The Chinese would be happy to see the U.S. Eighth Army kicked out of South Korea. It would then be likely that the ensuing war between the Koreas would end in forced unification under North Korean leadership.
When the Russian Army took control of Manchuria, my wife’s father became a Radio Engineer for the Russian Army. That allowed the family to stay together and survive, except for my wife’s brother. He had been conscripted into the Japanese Imperial Army, and as a result he was sent to Siberia as a prisoner of war (POW). Incredibly, he was eventually released and made his way back to Japan. He never spoke to anyone about his treatment as a POW.
The Russians relocated my wife’s family to Pyongyang, now the capital of North Korea. Her father continued as a civilian Radio Engineer for the Russian Army. As a Japanese teenager, my wife experienced repeated physical and psychological assaults by many Korean people. She would never talk about it, but for the rest of her life she expressed extreme hatred of Korean people: North or South, male or female, young or old.
Just before the Korean War began, the Russian Army pulled out of North Korea and my wife’s family somehow managed to return to Japan from North Korea. Years later when we were finally ready to get married, my wife-to-be’s father told her he would not have a foreigner in his family, probably based on his experiences with Koreans and Russians. We did get married, but afterward she only saw her father one more time – on his death bed. The good news is her brother and sisters were supportive of our marriage and attended our wedding reception (because of the U.S./Japan Status of Forces Agreement (SOFA) we had to be married at the U.S. Embassy in Tokyo).
In January 1968 the USS Pueblo was attacked and boarded in international waters of the Sea of Japan near North Korea by elements of the North Korean Navy. A number of Pueblo crew members were killed in the attack; the rest were taken prisoner and held for almost a year before being released and returned to the USA. My ship participated in group training to attack Wonsan Harbor and tow the Pueblo to sea.
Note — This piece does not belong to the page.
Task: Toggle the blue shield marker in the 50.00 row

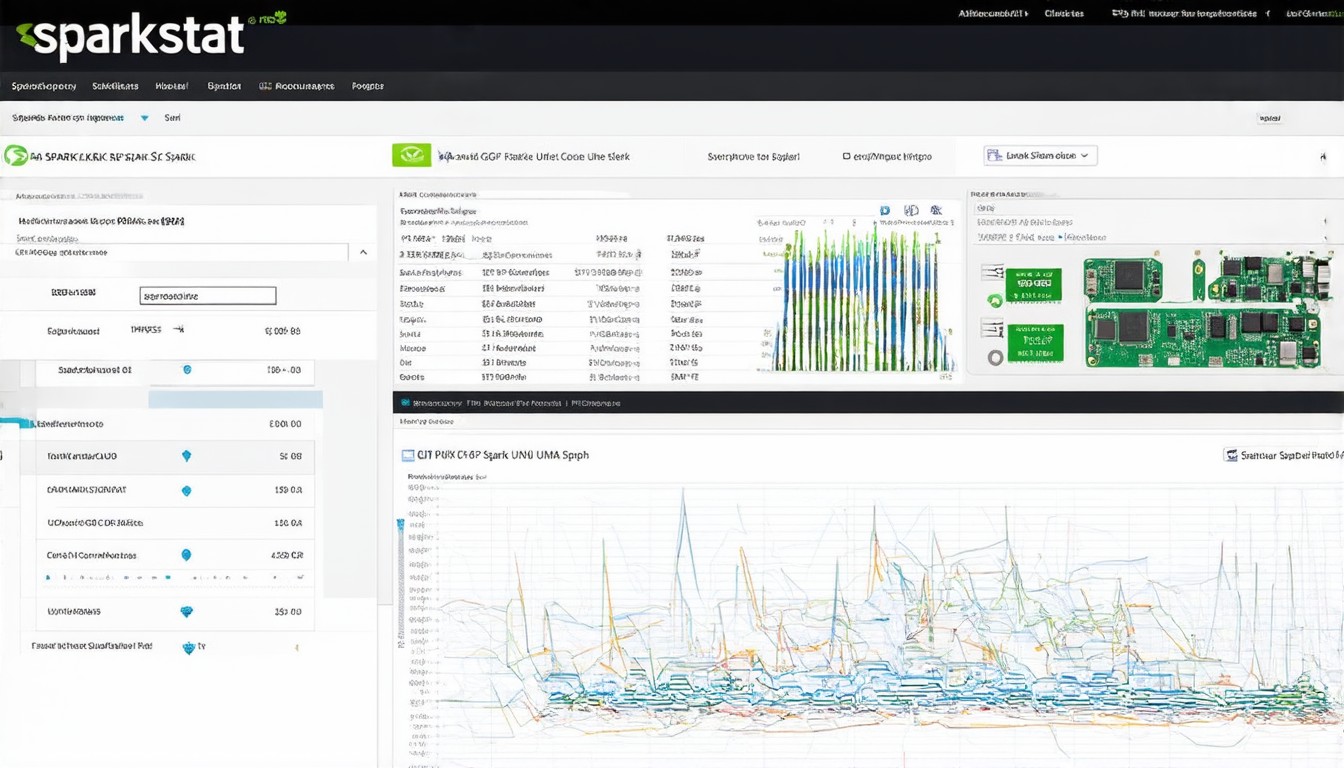Action: (186, 455)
The plan was abandoned, and to this day no meaningful retaliation has ever been taken against the perpetrators for this “Pueblo Crisis”. So North Korea still has control of a U.S. Navy ship.
Sometime later the North Koreans shot down an unarmed U.S. Navy EC-121 aircraft in international airspace near where USS Pueblo had been attacked. All crew members died in the shoot down. That garnered the same USA response: None.
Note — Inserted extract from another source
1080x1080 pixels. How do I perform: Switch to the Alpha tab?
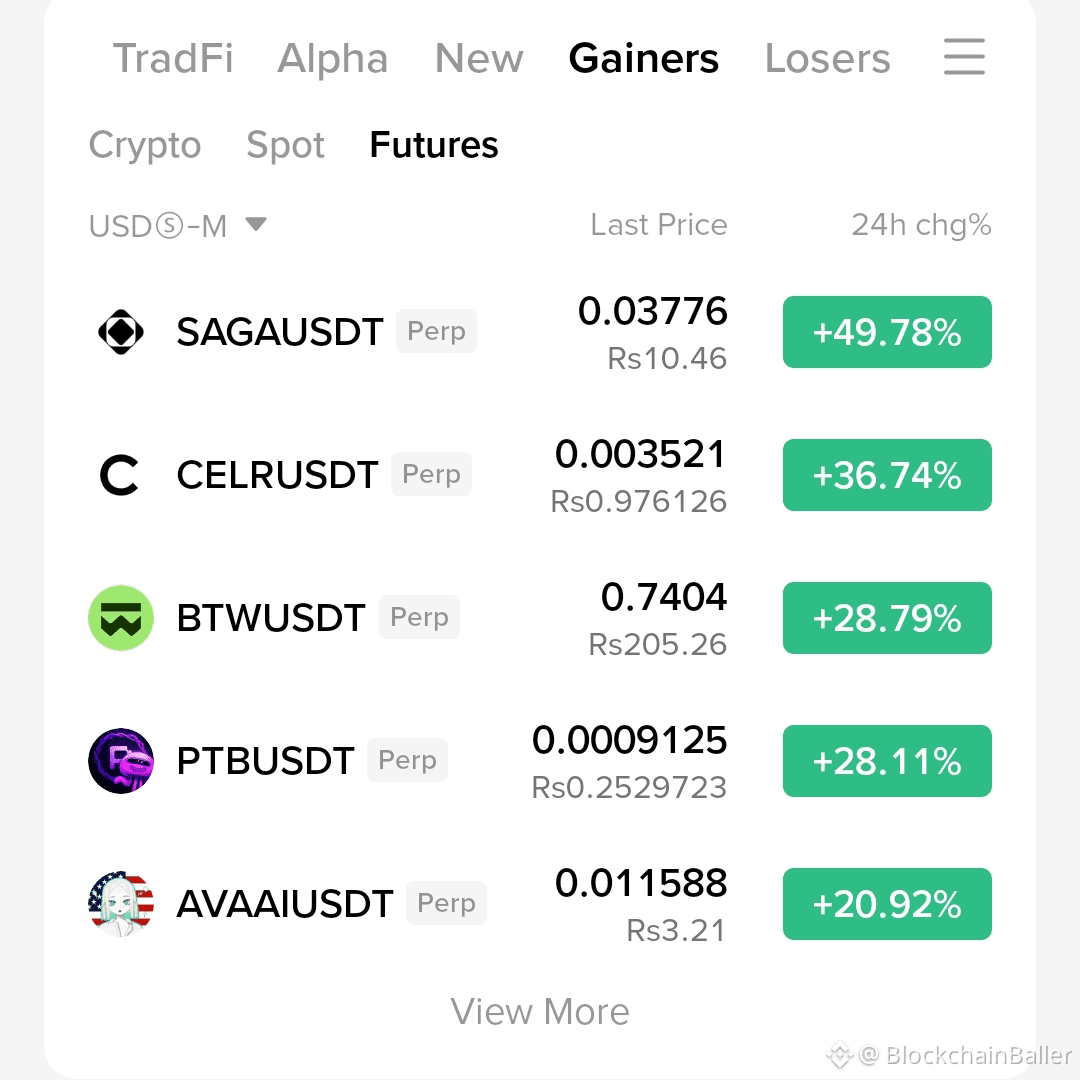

During and after the Vietnam War, I served on several U.S. Navy ships and staffs homeported at Yokosuka, Japan. We began to work not only with the Japanese Maritime Self Defense Force (JMSDF), but also the Republic of Korea Navy (ROK Navy). I developed professional and personal relationships with officers in both navies, including going to sea in their ships, and having them go to sea in U.S. Navy ships.
On one occasion, amazingly the ROK Navy had gained permission from Japan for my ship to bring one of their officers to Japan for some special training. I explained to my wife that she needed to help on the social side at Yokosuka. She did, but didn’t like it, to say the least. We call that “being a good soldier”: sometimes doing your duty is no fun.
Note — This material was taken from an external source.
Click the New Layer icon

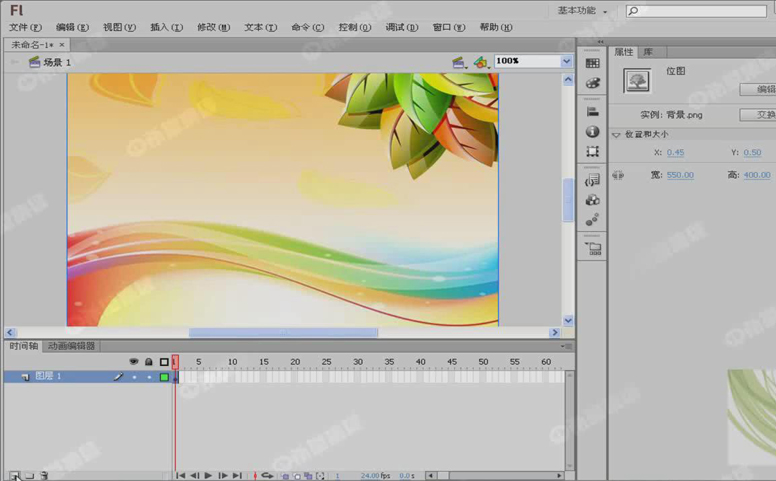tap(14, 476)
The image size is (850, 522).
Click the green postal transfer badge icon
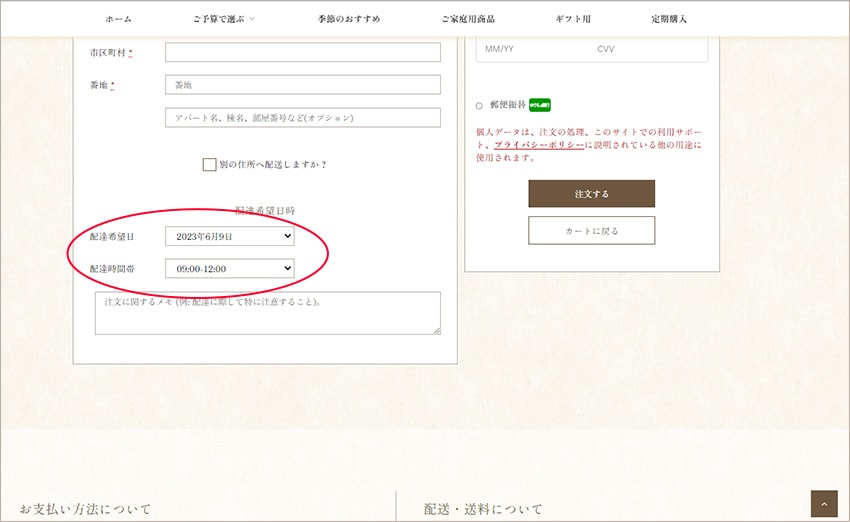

On the lighter side, I received a lesson in differences between the South Korean capitol Seoul and the Japanese capitol Tokyo. In Tokyo when I accidently go too far on a train, I simply get off and walk across the platform to back track on the next train going in the opposite direction. In Seoul, to my surprise, when I accidently went too far on the train, at the next stop I discovered that there was no connection between the opposing platforms. I had to go out of the station, find an entry to the other side, and pay again for the pleasure.